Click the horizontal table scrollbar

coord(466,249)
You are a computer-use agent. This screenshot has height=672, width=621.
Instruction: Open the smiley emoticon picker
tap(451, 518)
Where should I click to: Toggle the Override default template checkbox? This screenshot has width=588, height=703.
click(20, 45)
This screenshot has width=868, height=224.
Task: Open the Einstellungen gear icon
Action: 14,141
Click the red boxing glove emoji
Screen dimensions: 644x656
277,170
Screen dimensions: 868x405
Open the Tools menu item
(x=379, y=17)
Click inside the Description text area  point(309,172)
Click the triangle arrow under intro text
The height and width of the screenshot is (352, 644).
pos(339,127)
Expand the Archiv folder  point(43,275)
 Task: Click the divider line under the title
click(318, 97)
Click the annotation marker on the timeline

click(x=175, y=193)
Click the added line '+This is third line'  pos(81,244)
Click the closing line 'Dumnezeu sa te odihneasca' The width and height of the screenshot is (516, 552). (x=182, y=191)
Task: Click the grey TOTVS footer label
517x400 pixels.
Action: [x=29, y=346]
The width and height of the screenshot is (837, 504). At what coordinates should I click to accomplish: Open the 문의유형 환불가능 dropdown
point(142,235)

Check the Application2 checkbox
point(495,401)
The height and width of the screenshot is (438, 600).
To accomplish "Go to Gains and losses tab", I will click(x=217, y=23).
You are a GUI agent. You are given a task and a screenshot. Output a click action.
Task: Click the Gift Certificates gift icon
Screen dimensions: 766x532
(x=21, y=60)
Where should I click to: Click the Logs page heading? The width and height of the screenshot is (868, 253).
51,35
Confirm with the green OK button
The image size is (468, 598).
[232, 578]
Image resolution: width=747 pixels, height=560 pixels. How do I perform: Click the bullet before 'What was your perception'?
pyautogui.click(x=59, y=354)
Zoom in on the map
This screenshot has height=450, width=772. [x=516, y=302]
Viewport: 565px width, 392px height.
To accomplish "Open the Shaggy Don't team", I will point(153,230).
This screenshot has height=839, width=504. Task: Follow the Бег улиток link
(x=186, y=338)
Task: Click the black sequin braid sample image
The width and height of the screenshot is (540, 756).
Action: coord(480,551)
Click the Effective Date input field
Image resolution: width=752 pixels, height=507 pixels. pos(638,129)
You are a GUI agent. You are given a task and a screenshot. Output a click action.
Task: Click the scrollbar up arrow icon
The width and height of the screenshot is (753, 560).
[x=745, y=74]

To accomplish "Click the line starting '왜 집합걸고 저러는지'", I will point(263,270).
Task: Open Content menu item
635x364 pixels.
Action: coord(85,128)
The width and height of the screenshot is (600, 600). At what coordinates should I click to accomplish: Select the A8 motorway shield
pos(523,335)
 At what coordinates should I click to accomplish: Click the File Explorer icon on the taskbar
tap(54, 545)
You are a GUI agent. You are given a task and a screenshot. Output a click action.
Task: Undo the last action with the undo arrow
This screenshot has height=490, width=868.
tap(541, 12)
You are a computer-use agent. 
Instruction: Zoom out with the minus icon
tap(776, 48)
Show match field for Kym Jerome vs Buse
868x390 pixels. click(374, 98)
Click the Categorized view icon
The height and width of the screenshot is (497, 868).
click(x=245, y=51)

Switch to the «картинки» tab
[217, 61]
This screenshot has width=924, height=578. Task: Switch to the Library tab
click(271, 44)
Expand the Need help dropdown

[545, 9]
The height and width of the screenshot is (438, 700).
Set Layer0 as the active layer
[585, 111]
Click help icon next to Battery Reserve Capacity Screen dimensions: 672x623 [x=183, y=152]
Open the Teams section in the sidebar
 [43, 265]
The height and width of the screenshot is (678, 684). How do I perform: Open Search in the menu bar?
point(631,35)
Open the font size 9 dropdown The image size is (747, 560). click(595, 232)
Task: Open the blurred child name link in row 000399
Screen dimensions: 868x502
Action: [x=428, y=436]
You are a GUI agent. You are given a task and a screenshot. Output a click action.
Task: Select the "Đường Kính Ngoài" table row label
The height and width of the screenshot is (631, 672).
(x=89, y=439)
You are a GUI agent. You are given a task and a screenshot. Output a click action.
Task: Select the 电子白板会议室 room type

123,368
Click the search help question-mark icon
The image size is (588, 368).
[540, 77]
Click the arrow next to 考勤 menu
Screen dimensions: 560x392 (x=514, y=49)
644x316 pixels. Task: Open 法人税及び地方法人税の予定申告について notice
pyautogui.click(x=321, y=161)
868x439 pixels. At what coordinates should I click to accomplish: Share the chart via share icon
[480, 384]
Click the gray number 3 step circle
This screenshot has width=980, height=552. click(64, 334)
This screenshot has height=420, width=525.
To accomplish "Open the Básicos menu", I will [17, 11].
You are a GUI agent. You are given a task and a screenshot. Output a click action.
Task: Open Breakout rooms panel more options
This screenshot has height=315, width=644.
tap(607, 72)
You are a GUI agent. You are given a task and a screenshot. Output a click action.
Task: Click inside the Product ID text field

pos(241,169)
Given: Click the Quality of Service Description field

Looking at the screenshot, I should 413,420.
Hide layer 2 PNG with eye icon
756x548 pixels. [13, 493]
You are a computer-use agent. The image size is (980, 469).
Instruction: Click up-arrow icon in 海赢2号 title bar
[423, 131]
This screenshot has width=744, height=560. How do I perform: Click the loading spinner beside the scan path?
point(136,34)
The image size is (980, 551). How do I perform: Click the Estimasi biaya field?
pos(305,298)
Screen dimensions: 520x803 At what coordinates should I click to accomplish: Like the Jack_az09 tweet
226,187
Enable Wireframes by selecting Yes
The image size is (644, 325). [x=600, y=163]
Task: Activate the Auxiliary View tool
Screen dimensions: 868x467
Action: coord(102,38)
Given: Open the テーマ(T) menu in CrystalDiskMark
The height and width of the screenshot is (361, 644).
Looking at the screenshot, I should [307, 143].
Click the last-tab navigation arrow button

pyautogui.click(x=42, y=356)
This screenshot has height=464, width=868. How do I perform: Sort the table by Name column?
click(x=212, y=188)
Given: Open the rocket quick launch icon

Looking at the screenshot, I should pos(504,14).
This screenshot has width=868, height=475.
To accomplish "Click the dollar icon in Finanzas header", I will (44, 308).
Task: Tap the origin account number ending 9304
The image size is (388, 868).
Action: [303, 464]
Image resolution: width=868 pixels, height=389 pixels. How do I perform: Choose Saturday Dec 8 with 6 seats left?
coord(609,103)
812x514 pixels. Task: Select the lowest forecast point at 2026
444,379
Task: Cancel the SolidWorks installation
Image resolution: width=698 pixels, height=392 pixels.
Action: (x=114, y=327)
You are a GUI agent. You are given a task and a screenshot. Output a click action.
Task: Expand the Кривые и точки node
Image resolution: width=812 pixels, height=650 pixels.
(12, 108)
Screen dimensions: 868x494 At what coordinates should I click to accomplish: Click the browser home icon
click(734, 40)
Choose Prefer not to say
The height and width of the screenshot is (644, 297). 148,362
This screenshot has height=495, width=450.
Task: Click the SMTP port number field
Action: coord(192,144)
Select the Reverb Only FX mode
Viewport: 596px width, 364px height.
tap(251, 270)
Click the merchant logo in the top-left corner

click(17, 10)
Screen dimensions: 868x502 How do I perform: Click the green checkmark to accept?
* * * * * * *
Instructions for the task
Everything in the listing above should be restated exactly.

Answer space
Click the horizontal table scrollbar

coord(466,249)
You are a computer-use agent. This screenshot has height=672, width=621.
Instruction: Open the smiley emoticon picker
tap(451, 518)
Where should I click to: Toggle the Override default template checkbox? This screenshot has width=588, height=703.
click(20, 45)
This screenshot has width=868, height=224.
Task: Open the Einstellungen gear icon
Action: 14,141
Click the red boxing glove emoji
Screen dimensions: 644x656
277,170
Screen dimensions: 868x405
Open the Tools menu item
(x=379, y=17)
Click inside the Description text area  point(309,172)
Click the triangle arrow under intro text
The height and width of the screenshot is (352, 644).
pos(339,127)
Expand the Archiv folder  point(43,275)
 Task: Click the divider line under the title
click(318, 97)
Click the annotation marker on the timeline

click(x=175, y=193)
Click the added line '+This is third line'  pos(81,244)
Click the closing line 'Dumnezeu sa te odihneasca' The width and height of the screenshot is (516, 552). (x=182, y=191)
Task: Click the grey TOTVS footer label
517x400 pixels.
Action: [x=29, y=346]
The width and height of the screenshot is (837, 504). At what coordinates should I click to accomplish: Open the 문의유형 환불가능 dropdown
point(142,235)

Check the Application2 checkbox
point(495,401)
The height and width of the screenshot is (438, 600).
To accomplish "Go to Gains and losses tab", I will click(x=217, y=23).
You are a GUI agent. You are given a task and a screenshot. Output a click action.
Task: Click the Gift Certificates gift icon
Screen dimensions: 766x532
(x=21, y=60)
Where should I click to: Click the Logs page heading? The width and height of the screenshot is (868, 253).
51,35
Confirm with the green OK button
The image size is (468, 598).
[232, 578]
Image resolution: width=747 pixels, height=560 pixels. How do I perform: Click the bullet before 'What was your perception'?
pyautogui.click(x=59, y=354)
Zoom in on the map
This screenshot has height=450, width=772. [x=516, y=302]
Viewport: 565px width, 392px height.
To accomplish "Open the Shaggy Don't team", I will point(153,230).
This screenshot has height=839, width=504. Task: Follow the Бег улиток link
(x=186, y=338)
Task: Click the black sequin braid sample image
The width and height of the screenshot is (540, 756).
Action: coord(480,551)
Click the Effective Date input field
Image resolution: width=752 pixels, height=507 pixels. pos(638,129)
You are a GUI agent. You are given a task and a screenshot. Output a click action.
Task: Click the scrollbar up arrow icon
The width and height of the screenshot is (753, 560).
[x=745, y=74]

To accomplish "Click the line starting '왜 집합걸고 저러는지'", I will point(263,270).
Task: Open Content menu item
635x364 pixels.
Action: coord(85,128)
The width and height of the screenshot is (600, 600). At what coordinates should I click to accomplish: Select the A8 motorway shield
pos(523,335)
 At what coordinates should I click to accomplish: Click the File Explorer icon on the taskbar
tap(54, 545)
You are a GUI agent. You are given a task and a screenshot. Output a click action.
Task: Undo the last action with the undo arrow
This screenshot has height=490, width=868.
tap(541, 12)
You are a computer-use agent. 
Instruction: Zoom out with the minus icon
tap(776, 48)
Show match field for Kym Jerome vs Buse
868x390 pixels. click(374, 98)
Click the Categorized view icon
The height and width of the screenshot is (497, 868).
click(x=245, y=51)

Switch to the «картинки» tab
[217, 61]
This screenshot has width=924, height=578. Task: Switch to the Library tab
click(271, 44)
Expand the Need help dropdown

[545, 9]
The height and width of the screenshot is (438, 700).
Set Layer0 as the active layer
[585, 111]
Click help icon next to Battery Reserve Capacity Screen dimensions: 672x623 [x=183, y=152]
Open the Teams section in the sidebar
 [43, 265]
The height and width of the screenshot is (678, 684). How do I perform: Open Search in the menu bar?
point(631,35)
Open the font size 9 dropdown The image size is (747, 560). click(595, 232)
Task: Open the blurred child name link in row 000399
Screen dimensions: 868x502
Action: [x=428, y=436]
You are a GUI agent. You are given a task and a screenshot. Output a click action.
Task: Select the "Đường Kính Ngoài" table row label
The height and width of the screenshot is (631, 672).
(x=89, y=439)
You are a GUI agent. You are given a task and a screenshot. Output a click action.
Task: Select the 电子白板会议室 room type

123,368
Click the search help question-mark icon
The image size is (588, 368).
[540, 77]
Click the arrow next to 考勤 menu
Screen dimensions: 560x392 (x=514, y=49)
644x316 pixels. Task: Open 法人税及び地方法人税の予定申告について notice
pyautogui.click(x=321, y=161)
868x439 pixels. At what coordinates should I click to accomplish: Share the chart via share icon
[480, 384]
Click the gray number 3 step circle
This screenshot has width=980, height=552. click(64, 334)
This screenshot has height=420, width=525.
To accomplish "Open the Básicos menu", I will [17, 11].
You are a GUI agent. You are given a task and a screenshot. Output a click action.
Task: Open Breakout rooms panel more options
This screenshot has height=315, width=644.
tap(607, 72)
You are a GUI agent. You are given a task and a screenshot. Output a click action.
Task: Click inside the Product ID text field

pos(241,169)
Given: Click the Quality of Service Description field

Looking at the screenshot, I should 413,420.
Hide layer 2 PNG with eye icon
756x548 pixels. [13, 493]
You are a computer-use agent. The image size is (980, 469).
Instruction: Click up-arrow icon in 海赢2号 title bar
[423, 131]
This screenshot has width=744, height=560. How do I perform: Click the loading spinner beside the scan path?
point(136,34)
The image size is (980, 551). How do I perform: Click the Estimasi biaya field?
pos(305,298)
Screen dimensions: 520x803 At what coordinates should I click to accomplish: Like the Jack_az09 tweet
226,187
Enable Wireframes by selecting Yes
The image size is (644, 325). [x=600, y=163]
Task: Activate the Auxiliary View tool
Screen dimensions: 868x467
Action: coord(102,38)
Given: Open the テーマ(T) menu in CrystalDiskMark
The height and width of the screenshot is (361, 644).
Looking at the screenshot, I should [307, 143].
Click the last-tab navigation arrow button

pyautogui.click(x=42, y=356)
This screenshot has height=464, width=868. How do I perform: Sort the table by Name column?
click(x=212, y=188)
Given: Open the rocket quick launch icon

Looking at the screenshot, I should pos(504,14).
This screenshot has width=868, height=475.
To accomplish "Click the dollar icon in Finanzas header", I will (44, 308).
Task: Tap the origin account number ending 9304
The image size is (388, 868).
Action: [303, 464]
Image resolution: width=868 pixels, height=389 pixels. How do I perform: Choose Saturday Dec 8 with 6 seats left?
coord(609,103)
812x514 pixels. Task: Select the lowest forecast point at 2026
444,379
Task: Cancel the SolidWorks installation
Image resolution: width=698 pixels, height=392 pixels.
Action: (x=114, y=327)
You are a GUI agent. You are given a task and a screenshot. Output a click action.
Task: Expand the Кривые и точки node
Image resolution: width=812 pixels, height=650 pixels.
(12, 108)
Screen dimensions: 868x494 At what coordinates should I click to accomplish: Click the browser home icon
click(734, 40)
Choose Prefer not to say
The height and width of the screenshot is (644, 297). 148,362
This screenshot has height=495, width=450.
Task: Click the SMTP port number field
Action: coord(192,144)
Select the Reverb Only FX mode
Viewport: 596px width, 364px height.
tap(251, 270)
Click the merchant logo in the top-left corner

click(17, 10)
Screen dimensions: 868x502 How do I perform: Click the green checkmark to accept?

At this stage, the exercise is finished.